I’ll be all the way better next week.

Categories
Life with multiple sclerosis

Ambush

Ranger Handbook SH 21-76

“There’s a fine line between being treated differently out of necessity and being treated differently out of pity.”

Me, about an hour ago.

The sun was well over the horizon when I came through the door. It was quiet…..dare I say, too quiet. As I turned my rollator to scoot myself backwards and sit in my wheelchair, I suddenly realized that no one had shouted a customary morning insult/greeting. Concerned, but not yet really alert to any danger, I turned my chair on and attempted to drive towards the conference room. Nothing. I glanced down at the drive motors on either side and my heart sank as I realized that both levers were in the disabled position. One side could be an accident, but both sides could only mean…… I flipped one to the drive position and was reaching for the other when the ambush started.     

As rounds began to impact, I flipped the other switch and again attempted to drive away, but discovered too late that the quick detach cable between the controller and drive motors had been unplugged as an extra measure to keep me from escaping. I was impressed at the planning and foresight that went into this, although I’d have expected nothing less from my Green Beret and Marine Corps coworkers. It also impressed me because I guess I had always assumed that we’d have outgrown this sort of thing by our 40s.

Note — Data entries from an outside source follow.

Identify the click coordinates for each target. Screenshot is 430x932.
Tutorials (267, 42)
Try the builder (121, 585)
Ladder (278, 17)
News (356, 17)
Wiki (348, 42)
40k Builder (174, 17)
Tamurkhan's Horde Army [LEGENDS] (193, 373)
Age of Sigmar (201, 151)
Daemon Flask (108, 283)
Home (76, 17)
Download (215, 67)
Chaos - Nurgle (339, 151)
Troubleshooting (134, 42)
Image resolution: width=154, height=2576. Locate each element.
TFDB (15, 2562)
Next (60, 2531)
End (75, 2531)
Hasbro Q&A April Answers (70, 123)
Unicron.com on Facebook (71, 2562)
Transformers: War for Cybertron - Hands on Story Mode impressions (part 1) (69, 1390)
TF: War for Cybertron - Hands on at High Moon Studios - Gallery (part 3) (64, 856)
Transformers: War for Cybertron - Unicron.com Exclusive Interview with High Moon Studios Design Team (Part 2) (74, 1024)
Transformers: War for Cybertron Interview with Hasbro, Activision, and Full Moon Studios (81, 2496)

During my next checkup at the VA, I was asked if I was still working and if I was being treated with dignity and respect at work. “Umm, well, they disabled my wheelchair and shot me with NerfTM   guns the other day”. 

The nurse collecting data wasn’t sure how to categorize that and finally asked, “Do you consider that to be dignified and respectful?”.

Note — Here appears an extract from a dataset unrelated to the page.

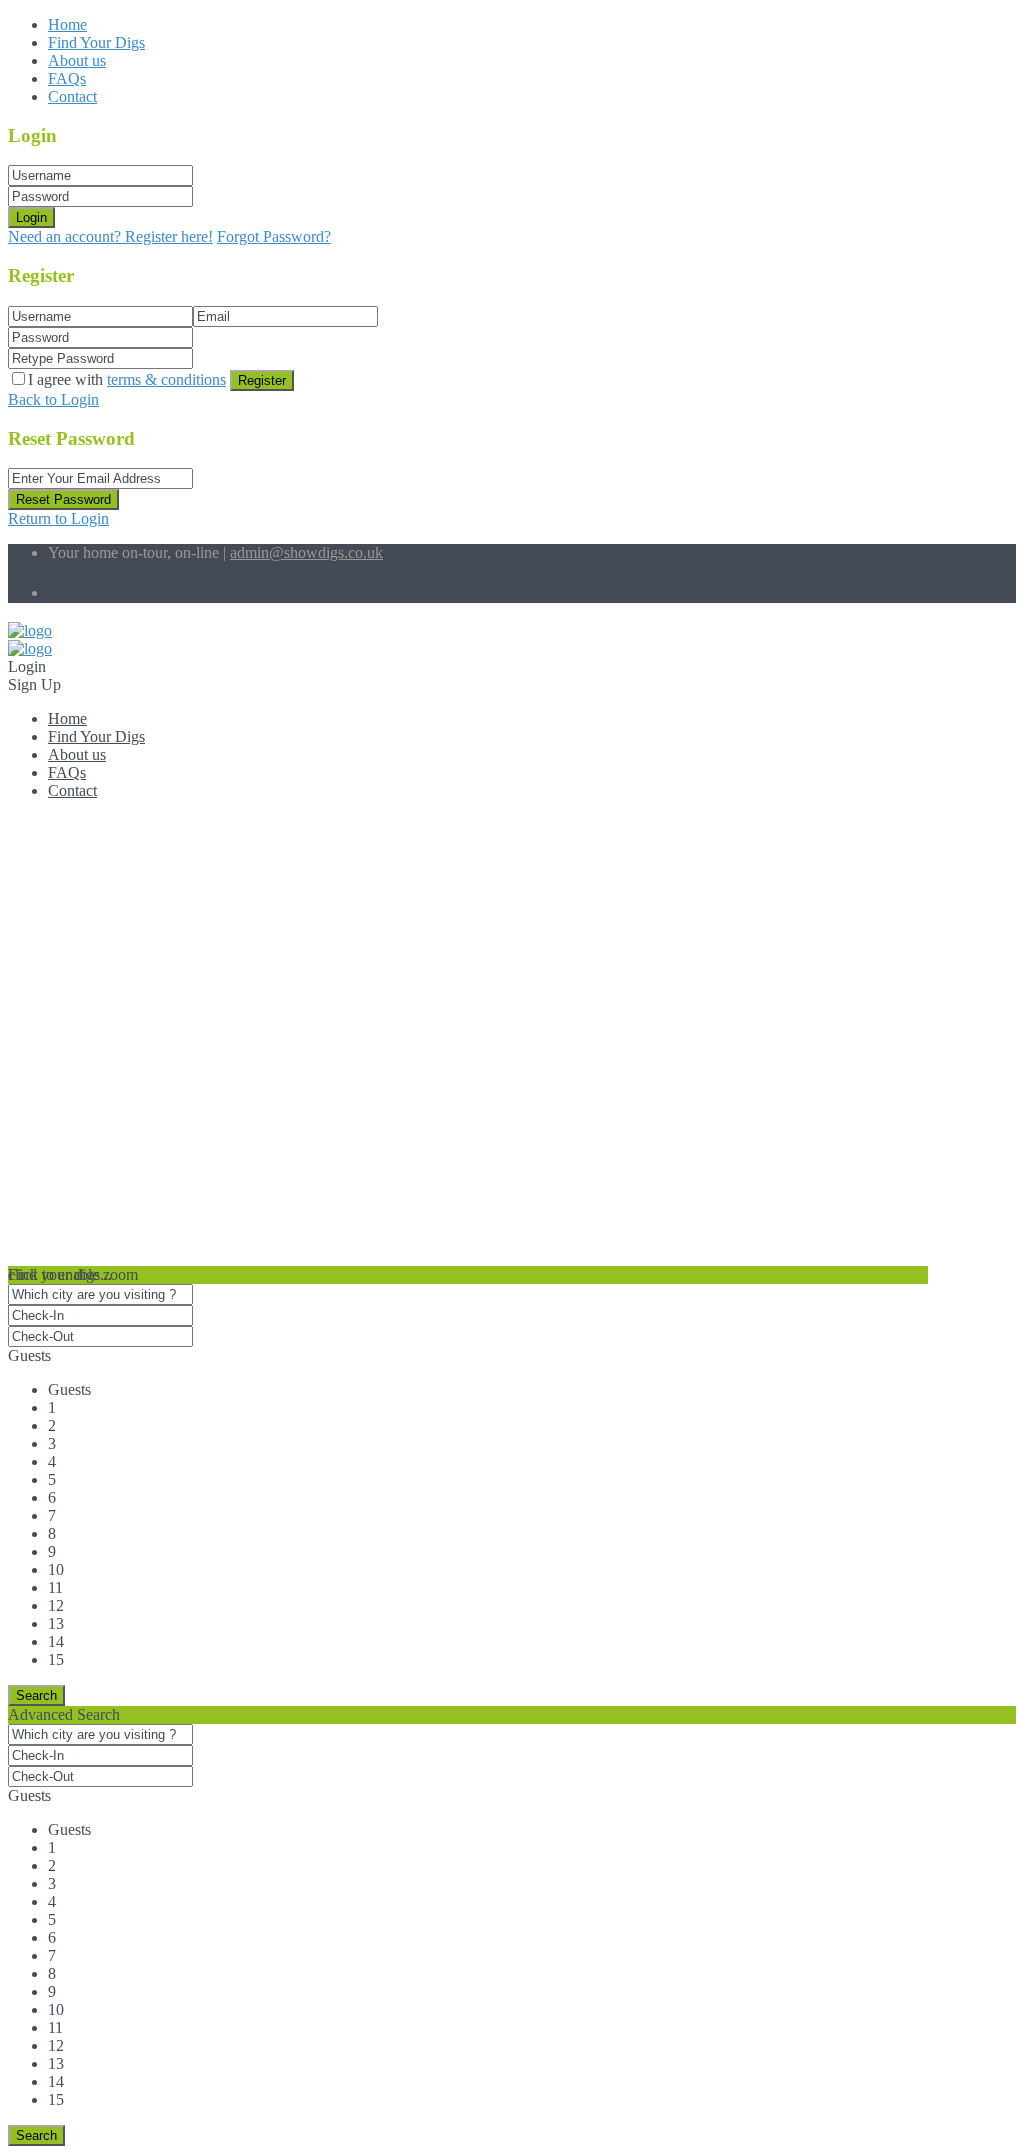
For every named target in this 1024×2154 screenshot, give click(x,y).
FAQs (67, 78)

I had to think about it for a second before I answered that yes, I do. 

When I medically retired from the army, I went to work with a couple other retirees who accommodated me in every way and told me that the job was mine as long as I wanted it. I probably stayed 6 months longer than I really should have, and I think it was because it never occurred to my friends to treat me like I was handicapped. Somehow, it matters to me that it was my actual disability that caused me to stop working and not anyone’s reactions to that disability.  

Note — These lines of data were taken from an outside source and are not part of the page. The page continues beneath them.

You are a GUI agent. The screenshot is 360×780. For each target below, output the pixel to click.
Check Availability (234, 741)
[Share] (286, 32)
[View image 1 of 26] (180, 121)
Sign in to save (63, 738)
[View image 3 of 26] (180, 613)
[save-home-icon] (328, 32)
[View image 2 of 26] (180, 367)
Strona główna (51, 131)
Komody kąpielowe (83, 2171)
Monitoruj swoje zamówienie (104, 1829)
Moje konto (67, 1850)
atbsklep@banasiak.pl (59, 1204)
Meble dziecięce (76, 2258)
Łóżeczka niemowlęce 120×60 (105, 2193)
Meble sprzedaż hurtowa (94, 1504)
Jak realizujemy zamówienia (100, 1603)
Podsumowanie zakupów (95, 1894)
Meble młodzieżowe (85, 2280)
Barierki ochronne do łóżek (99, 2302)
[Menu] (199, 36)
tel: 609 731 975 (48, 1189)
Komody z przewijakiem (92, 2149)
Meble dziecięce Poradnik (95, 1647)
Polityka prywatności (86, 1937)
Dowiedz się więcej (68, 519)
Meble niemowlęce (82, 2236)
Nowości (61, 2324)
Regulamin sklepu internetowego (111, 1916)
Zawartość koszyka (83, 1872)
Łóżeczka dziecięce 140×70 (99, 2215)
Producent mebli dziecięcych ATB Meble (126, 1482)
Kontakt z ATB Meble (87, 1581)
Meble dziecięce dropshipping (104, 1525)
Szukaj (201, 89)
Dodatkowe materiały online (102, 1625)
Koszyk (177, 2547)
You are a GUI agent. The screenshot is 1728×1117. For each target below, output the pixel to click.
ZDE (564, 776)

Later that day, at lunch, my friends checked with me to make sure I wasn’t offended or hurt over being ambushed. Quite the opposite. A lot of planning and logistics went into that ambush; weapons and ammunition had to be procured, communications established, routes planned, escape routes cut off, command and control set up, etc all followed by a sort of after action review over lunch. I realize that many of the readers of this blog may not be from that background, but please understand how much people have to care about you to go through that much effort.

 I’m sure there will be many, many more, but this post has been the hardest for me to write so far. I have erased multiple paragraphs and reworded others more times than I care to count.  It’s not an uncomfortable subject, it’s just been really hard to put into words and opens up so many other potential discussions that it’s been really hard to stay on topic. Let me try to sum it up as best I can and keep in mind that I’m only speaking for myself here. My friends’ acceptance of my limitations makes it exponentially easier for me to accept them. My disability has to be treated differently…..accommodated. That’s just an inconvenient fact of life, but if “I” am treated differently, that hurts. I am well aware that my friends and I might be a little outside the norm. Rough and tumble life equals rough and tumble attitude and humor, so substitute afternoon tea and crumpets for the ambush if that makes the scenario work for you. The point is, true friends accommodated my disability (they must have looked up the manual online to accommodate properly disabling my wheelchair), but didn’t treat “me” like I was disabled. My abilities have changed, but I’m still me and real friends know that.

Oh, right, let me pass this on too. You bear some, if not all of the responsibility to let your friends and family know that it’s ok to treat you like……. .you.